Comment Re: Nature (Score 1) 113

So was the outer skin. You can see the burning edge in the shot that shows the tail on the ground with the front drifting down. The fabric was doped with iron oxide to protect the fiber from light. Then it was given a top cover with powdered aluminum to keep the fabric from heating in the light. Very logical except that the end result was a craft coated with Thermite from nose to tail.

Comment Re:But what IS the point they're making? (Score 1) 342

Think of where that lime came from. Some parts of the CO2 cycle involve natural sequestration of the gas into the earth. This is where limestone, marble, stalactites, stalagmites, etc. come from. By the way, "lime" is Ca(OH)2 which reacts with CO2 to form a bicarbonate (soluble) and then the carbonate (spots on your car after washing). Thank the volcanoes for liberating this life giving gas into the atmosphere; otherwise the life forms on earth would be way different.
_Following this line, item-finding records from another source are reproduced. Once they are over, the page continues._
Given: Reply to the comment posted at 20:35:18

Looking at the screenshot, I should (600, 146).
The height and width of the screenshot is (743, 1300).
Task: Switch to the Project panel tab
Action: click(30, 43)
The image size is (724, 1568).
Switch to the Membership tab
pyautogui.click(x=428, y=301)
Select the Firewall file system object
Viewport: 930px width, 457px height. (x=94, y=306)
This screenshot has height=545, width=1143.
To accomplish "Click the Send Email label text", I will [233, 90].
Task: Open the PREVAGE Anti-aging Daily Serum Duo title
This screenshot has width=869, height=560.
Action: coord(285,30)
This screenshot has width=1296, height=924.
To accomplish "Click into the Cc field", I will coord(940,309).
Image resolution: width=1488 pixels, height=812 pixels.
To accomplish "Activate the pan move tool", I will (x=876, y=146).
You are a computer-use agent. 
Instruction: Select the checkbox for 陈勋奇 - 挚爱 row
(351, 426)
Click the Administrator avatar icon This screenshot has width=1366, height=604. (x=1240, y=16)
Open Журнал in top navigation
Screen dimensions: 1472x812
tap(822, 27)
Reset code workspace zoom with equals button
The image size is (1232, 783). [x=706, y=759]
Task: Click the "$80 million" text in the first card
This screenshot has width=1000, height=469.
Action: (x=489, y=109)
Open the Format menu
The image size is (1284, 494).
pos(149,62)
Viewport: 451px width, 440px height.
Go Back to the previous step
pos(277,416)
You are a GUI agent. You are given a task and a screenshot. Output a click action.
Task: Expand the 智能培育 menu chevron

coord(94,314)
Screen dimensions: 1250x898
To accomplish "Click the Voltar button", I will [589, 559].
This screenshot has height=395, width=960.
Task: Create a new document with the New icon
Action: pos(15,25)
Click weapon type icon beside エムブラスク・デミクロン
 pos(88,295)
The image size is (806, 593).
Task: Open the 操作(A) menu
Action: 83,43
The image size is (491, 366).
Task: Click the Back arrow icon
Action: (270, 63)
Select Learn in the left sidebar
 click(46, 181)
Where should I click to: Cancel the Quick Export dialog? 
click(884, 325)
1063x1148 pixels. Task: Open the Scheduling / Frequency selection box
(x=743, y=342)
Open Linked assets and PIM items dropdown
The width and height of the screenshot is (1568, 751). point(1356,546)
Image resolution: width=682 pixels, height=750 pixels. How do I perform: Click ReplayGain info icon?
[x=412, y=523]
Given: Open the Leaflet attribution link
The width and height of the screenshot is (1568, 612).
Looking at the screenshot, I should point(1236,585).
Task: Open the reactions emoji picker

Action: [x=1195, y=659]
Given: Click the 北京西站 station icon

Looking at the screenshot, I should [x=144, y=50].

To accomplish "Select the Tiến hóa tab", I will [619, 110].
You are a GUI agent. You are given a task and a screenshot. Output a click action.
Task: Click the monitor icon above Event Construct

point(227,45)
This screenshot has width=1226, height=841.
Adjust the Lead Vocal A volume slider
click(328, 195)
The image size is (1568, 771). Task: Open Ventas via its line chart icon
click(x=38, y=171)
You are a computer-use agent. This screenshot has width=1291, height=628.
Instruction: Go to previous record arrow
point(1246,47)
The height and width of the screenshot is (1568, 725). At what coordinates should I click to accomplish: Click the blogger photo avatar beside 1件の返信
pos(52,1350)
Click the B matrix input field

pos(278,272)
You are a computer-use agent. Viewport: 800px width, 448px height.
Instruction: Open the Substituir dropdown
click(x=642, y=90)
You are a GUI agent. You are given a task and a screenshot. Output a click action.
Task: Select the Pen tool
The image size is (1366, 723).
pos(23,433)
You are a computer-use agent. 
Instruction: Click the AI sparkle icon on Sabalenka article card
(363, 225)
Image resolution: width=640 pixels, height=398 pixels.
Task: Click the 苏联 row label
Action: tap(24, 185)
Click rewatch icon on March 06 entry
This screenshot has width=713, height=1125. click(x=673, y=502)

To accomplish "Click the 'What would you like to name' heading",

Comment Re:name and location tweeted... (Score 1) 928

Here in Utah, somebody complained about their "service" on Yelp. Then, he received a billing notice on his account because the fine print in his contract included a anti-disparagement clause as well as the usual "arbitration" crap. He refused to pay and the next step by the contracting agency was to place adverse entries on his credit record and the fight was on. This story is now about four years old but there was a recent update story about it in the local newspapers.

Comment Re:Nitrogen? (Score 1) 1198

Nitrogen is slow asphyxiation and that could be a problem. Carbon dioxide has a rapid onset at concentrations over 10% with the first symptom being a "blackout" because the retina is the first thing to shut down (personal experience from reaching into an ice chest for an ice cream cone ) followed by other things shutting down (the brain and CNS, then the rest of the body). CO2 stimulates respiration which makes it work even faster. The drawback, if it matters, is the decedent looking like a smurf.

Comment Re:Time to move into the Century of the fruit bat. (Score 1) 1198

But, it does guarantee that he won't do it again. Three Strikes, Mandatory Minimums, Megan's Law, and the proliferation of Concealed Carry laws resulted from some truly egregious crimes by repeat offenders back in the Seventies and Eighties. Those crimes also caused a lot of states to keep their housekeeping laws in effect. Housekeeping as in "take out the trash".

Comment Where Is It? MH370 (Score 1) 233

Most of the large trucking companies track their rigs 24/7 using a system similar to On-Star. There is at least one world-wide cellular phone system (Iridium) operating and there may be more. In any case, an aircraft as expensive as a Boeing 777 rates a tracking system. I would suggest a simple periodic reporter that would activate anytime an engine was in operation. They would all use the same channel was a common format [Aircraft ID, GPS Location, Altitude in Flight Level format]. The transmission length would be about one second and sent once every fifteen minutes. The system could be common access meaning anyone could see the moving spread sheet and, because a lot of people could use it, losing the data would not be a problem. Obviously, it would show up on the Internet. So, for example, you are in San Francisco and wondering where Flight 11 is? Visit the site and enter AA-11. You would see a list of the locations and altitudes starting with the latest and going back at fifteen minute intervals all the back to Boston Logan Airport. Where is the plane now? Draw a 125 mile circle around the last position and start looking.